Here’s a goody from the archives. A number of you have tried this recipe for Coca-cola Chicken wings that I first posted in March 2011. You wouldn’t guess just how delicious it is based on the simple ingredients. In this recipe that’s a favorite of home cooks in China, Cola-Cola and soy sauce meld to form a great sweet and savory glaze for the chicken. You get a great caramelized flavor without the work!

I don’t know exactly when or how Coca-cola chicken wings became a Chinese dish, but it’s a baby compared to everything that originated back when dynasties existed. Heck, many people don’t even realize it’s a Chinese dish, much less a common one. I have never seen it printed on a restaurant menu or in an English-language Chinese cookbook. It does, however, appear from time to time in Chinese-language cookbooks and on cooking shows, sometimes involving as few as three ingredients.

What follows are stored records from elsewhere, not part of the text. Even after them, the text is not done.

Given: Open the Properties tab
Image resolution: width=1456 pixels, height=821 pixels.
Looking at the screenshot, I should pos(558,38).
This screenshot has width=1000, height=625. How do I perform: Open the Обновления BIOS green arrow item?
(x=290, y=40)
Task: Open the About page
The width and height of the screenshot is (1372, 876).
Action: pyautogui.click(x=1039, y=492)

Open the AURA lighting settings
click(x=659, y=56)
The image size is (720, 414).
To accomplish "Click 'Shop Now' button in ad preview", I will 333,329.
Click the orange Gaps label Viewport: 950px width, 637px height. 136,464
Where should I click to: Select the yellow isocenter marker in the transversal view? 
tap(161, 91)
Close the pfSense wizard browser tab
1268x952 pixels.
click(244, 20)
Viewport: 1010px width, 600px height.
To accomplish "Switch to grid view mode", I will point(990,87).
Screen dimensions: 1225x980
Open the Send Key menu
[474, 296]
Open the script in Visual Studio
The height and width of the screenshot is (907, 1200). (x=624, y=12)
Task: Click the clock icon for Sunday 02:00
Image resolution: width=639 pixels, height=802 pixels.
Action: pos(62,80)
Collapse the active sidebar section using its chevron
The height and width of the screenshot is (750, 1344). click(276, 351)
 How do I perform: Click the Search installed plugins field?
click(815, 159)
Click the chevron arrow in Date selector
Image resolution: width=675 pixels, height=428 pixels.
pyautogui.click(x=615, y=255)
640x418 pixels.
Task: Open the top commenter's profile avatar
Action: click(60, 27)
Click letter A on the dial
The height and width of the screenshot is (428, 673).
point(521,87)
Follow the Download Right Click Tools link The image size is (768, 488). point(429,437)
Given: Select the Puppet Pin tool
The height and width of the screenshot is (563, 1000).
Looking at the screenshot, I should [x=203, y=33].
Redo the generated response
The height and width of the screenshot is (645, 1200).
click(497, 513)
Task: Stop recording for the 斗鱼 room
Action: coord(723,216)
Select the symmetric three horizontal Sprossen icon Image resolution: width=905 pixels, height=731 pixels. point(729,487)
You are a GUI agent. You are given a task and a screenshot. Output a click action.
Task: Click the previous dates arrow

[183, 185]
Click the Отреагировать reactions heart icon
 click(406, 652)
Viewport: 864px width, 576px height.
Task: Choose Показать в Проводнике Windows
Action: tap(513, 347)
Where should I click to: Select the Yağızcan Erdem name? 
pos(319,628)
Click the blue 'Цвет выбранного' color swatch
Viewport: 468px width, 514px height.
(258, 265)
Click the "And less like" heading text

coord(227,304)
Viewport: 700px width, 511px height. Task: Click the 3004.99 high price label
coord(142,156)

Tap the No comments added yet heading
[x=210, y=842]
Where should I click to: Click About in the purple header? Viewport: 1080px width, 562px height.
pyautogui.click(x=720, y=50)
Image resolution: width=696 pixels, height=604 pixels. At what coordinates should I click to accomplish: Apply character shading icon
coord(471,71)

In China, Coke and other sodas hold a higher prestige than they do in the US. About 5 years ago, when I first visited Beijing, some relatives took me out to a pretty lavish restaurant for my first Peking duck experience. After drink orders were taken, the head waiter returned to the table with a wine cart. With a flourish, he brandished a bottle in his right arm for inspection, which, for course, turned out to be Coke instead Bordeaux.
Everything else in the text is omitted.